Waiting for Baltimore to finally reach the tipping point

Baltimore is your unpredictable uncle in a bathrobe — sweet one minute, grouchy the next; as kind as an old friar today, as menacing as a hit man tomorrow. This town will baffle you. It is sane and insane, charming and ugly, cosmopolitan and puny, brilliant and middling, future thinking and stuck in its ways.

Maybe every city is like this, particularly those with lingering violent crime. Every city with lingering violent crime probably has an old-school bakery or a revered deli where you can still get amazing smoked herring. You can always find something good to say about places with homicidal tendencies, and the travel writers do that with Baltimore all the time.

Baltimore drives you crazy — a simmering, festering, everyday crazy: Here's an interesting restaurant that just opened in Hampden; here's a shooting that just occurred in Harlem Park. Here's a smart, young entrepreneur who invented The Next Big Thing; here's a gang leader who ran a lucrative smuggling operation in the city jail and got four of his jailers pregnant. Here's the amazing Marin Alsop conducting Mahler's Seventh at the Meyerhoff; here's four people shot, two of them fatally, inside a rowhouse in Pigtown.

Baltimore is home of the Super Bowl champion Ravens. Baltimore has one of the highest heroin addiction rates in the country.

You want to haul off and slap Baltimore: Snap out of it!

Of course, that's just another violent act, and where does it get you? Our kids won't learn their math any faster. The young men who sell dope and do the killings won't suddenly put down their guns. A slap doesn't create jobs. Changing behaviors and outcomes takes time; we know that. But there are still too many days when it seems as if Baltimore's epoch of drugs, crime, poverty and dysfunction might never end.

But here's the thing: Throughout that epoch, we've survived. We're not Detroit, and far from it. Some parts of the town are thriving and growing. There are absolutely stunning changes taking place in certain neighborhoods, and not the predictable ones. I mean Barclay and Johnston Square; Greenmount West, North Broadway and Station North. There's a high demand for rental properties in the central part of the city, and developers are creating more space for people who want to live here.

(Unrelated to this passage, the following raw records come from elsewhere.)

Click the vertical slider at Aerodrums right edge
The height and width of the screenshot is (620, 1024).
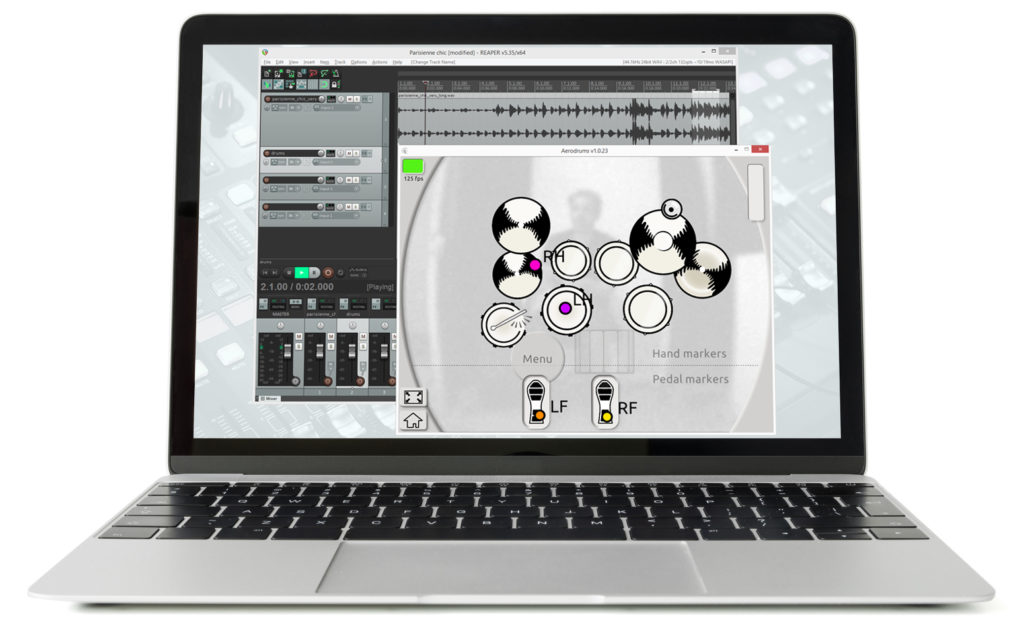(756, 192)
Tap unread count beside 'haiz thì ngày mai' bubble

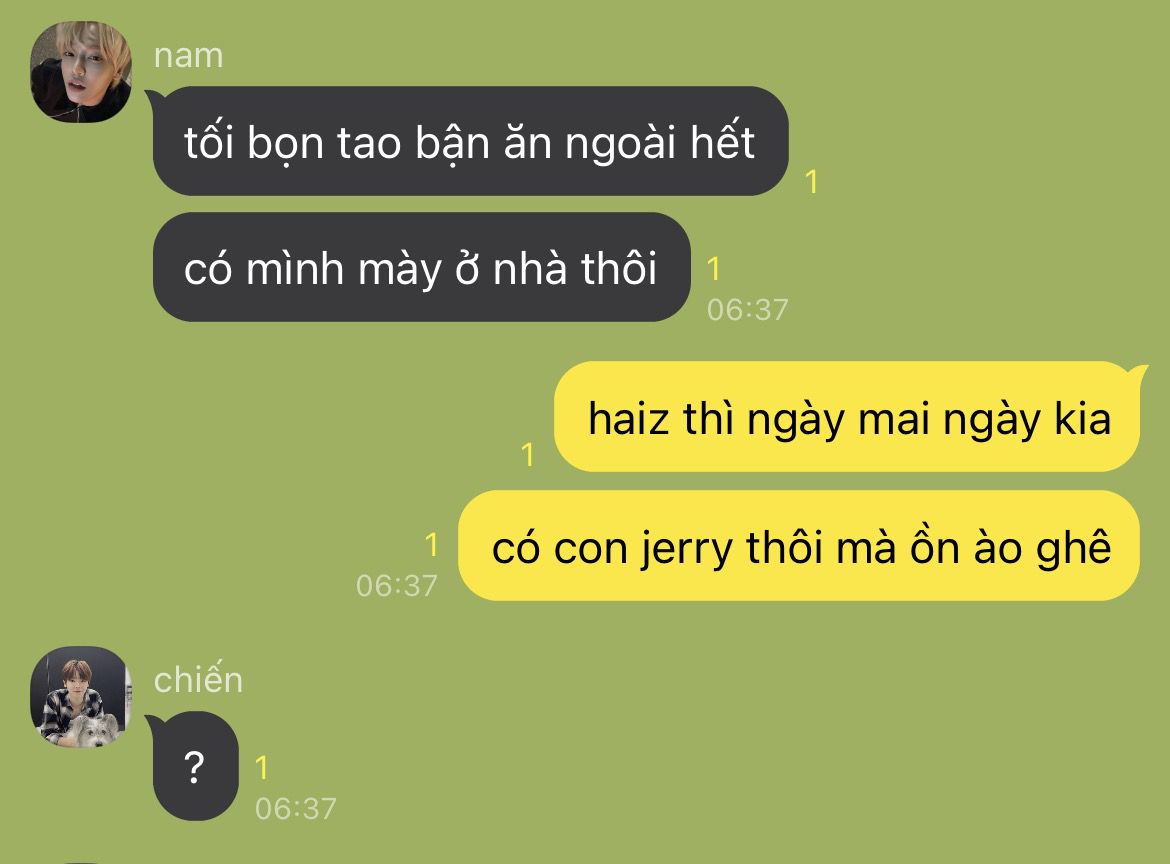coord(528,454)
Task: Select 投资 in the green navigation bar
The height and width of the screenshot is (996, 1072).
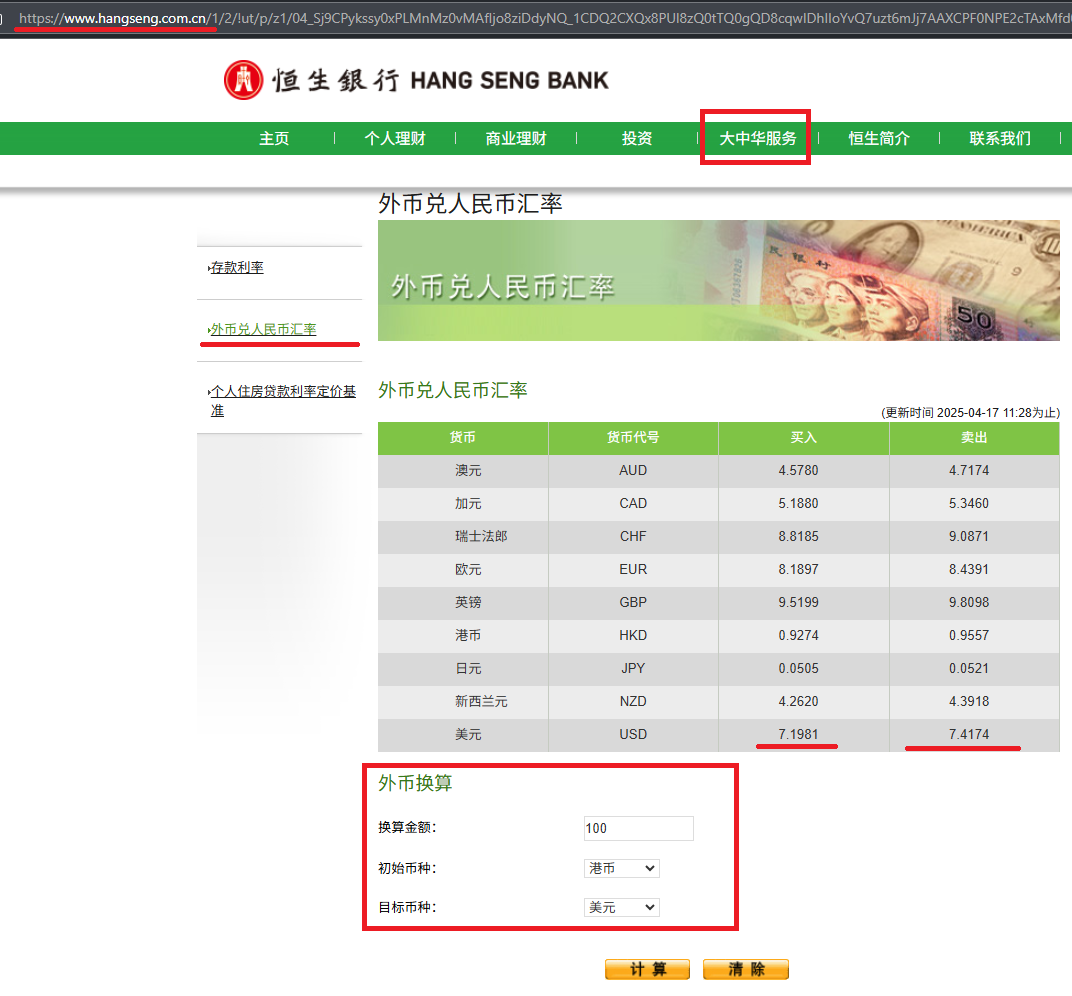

As a place on the Earth to live and work, Baltimore is not as bad as we think — and Richard Florida, who does a lot of thinking about cities, agrees.

Florida has written extensively about the rise of the creative class — the professionals, artists and entrepreneurs who provide the brainpower that communities need to thrive. He directs the Martin Prosperity Institute at the University of Toronto, a think tank that considers "the role of place in economic prosperity." The MPI looks for the "Q" factor — "quality of place" — in cities and metropolitan areas as a measure of a community's potential. There are three other things the MPI looks at: technology, talent and tolerance. (Tolerance refers to "places that are most open to new ideas that attract talented and creative people from across the globe.")

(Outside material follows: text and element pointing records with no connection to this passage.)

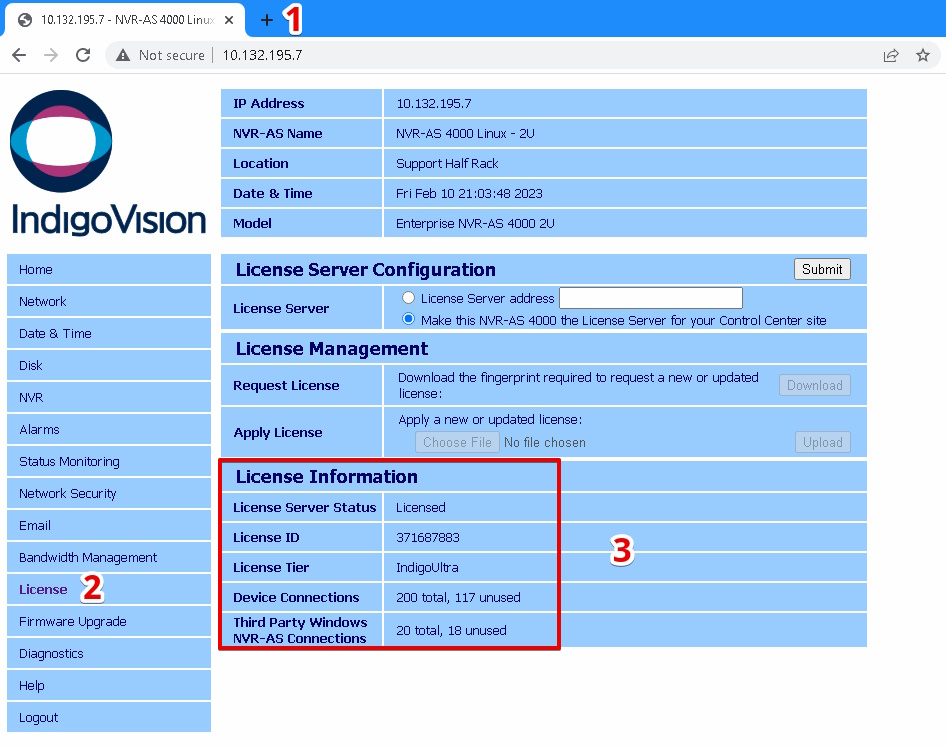The width and height of the screenshot is (946, 746).
Task: Open the Network Security page
Action: 67,493

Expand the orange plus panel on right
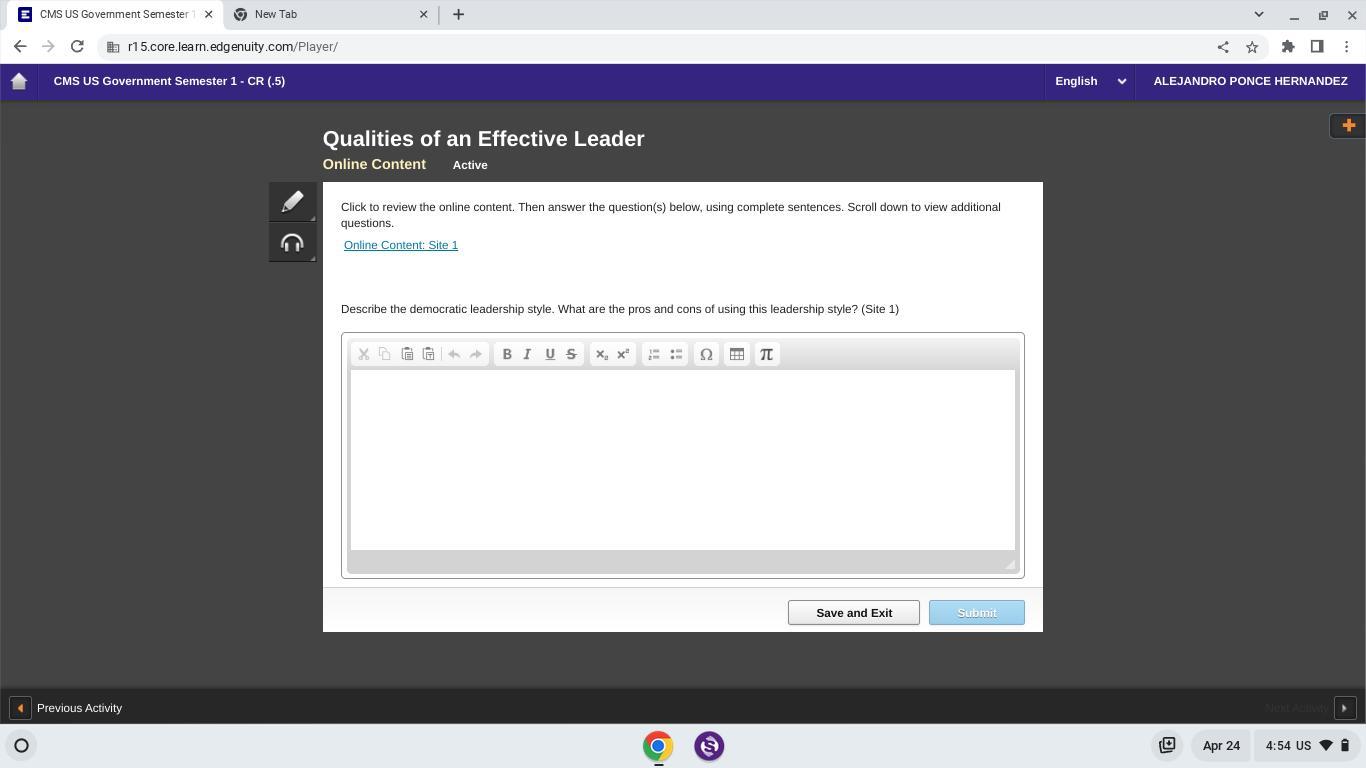tap(1347, 126)
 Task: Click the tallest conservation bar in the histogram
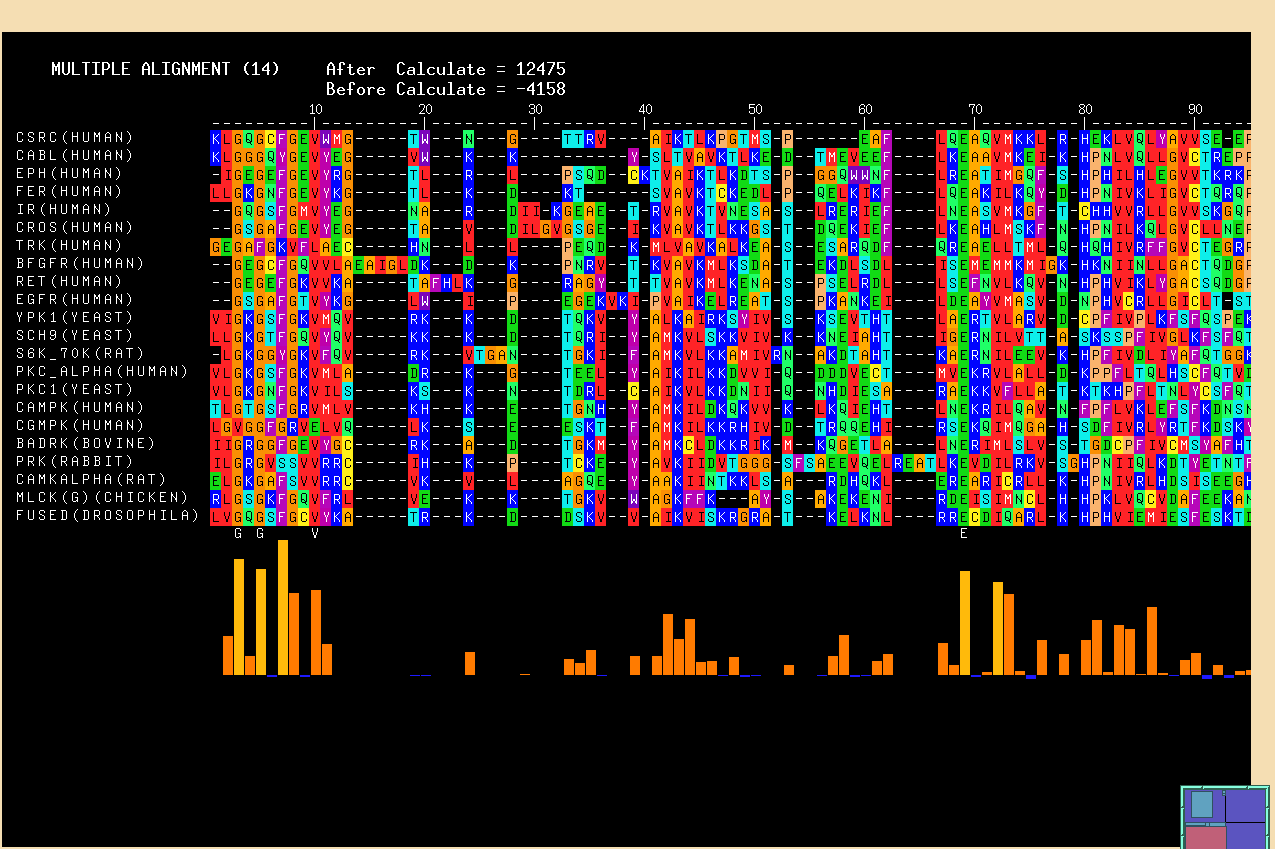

Florida's team conducts a major survey over several months; they call it their Global Cities project. It's a way of identifying the places that are most supportive of the creative class and, therefore, best positioned for success.

In the most recent MPI survey, just published, "Greater Baltimore" ranked 35th in the world and 10th in the United States. Not bad. The U.S. cities or metro areas ahead of us were — from the top down — Seattle, the District of Columbia, New York, San Diego, San Francisco, Los Angeles, Chicago, Atlanta and Miami.

Thirty-seven percent of the adult workforce in the Baltimore area is considered to be in the creative class, the MPI found. As a grade, that amounts to a B-plus.

While giving the area A's and A-minuses for our public and private education system, the survey gave just a B-plus for our talent pool. Here's the reason: "Only 68 percent of the population has a high school diploma or higher and only 24 percent of the population has a bachelor's degree or higher. These numbers are much lower than other global cities."

The city got a string of A's for innovation and technology; a B for overall diversity (and an A specifically for "bohemians"); B's for arts and culture; an A-minus for museums; an A for "civic capital" (nonprofits doing good work); a B-minus for public transportation and an A-minus for bike paths. All those amenities speak to quality of place. So does crime, of course. The city got a C-minus there, its lowest score.

Overall, the MPI sees Baltimore as a "city on the rise" with great potential and, of course, we've been hearing that for years. We're still waiting for the tipping point — where the good outweighs and eventually smothers the bad. Outsiders see progress; it looks like we're getting there. To those of us who live here, it seems like it's taking forever. Snap out of it!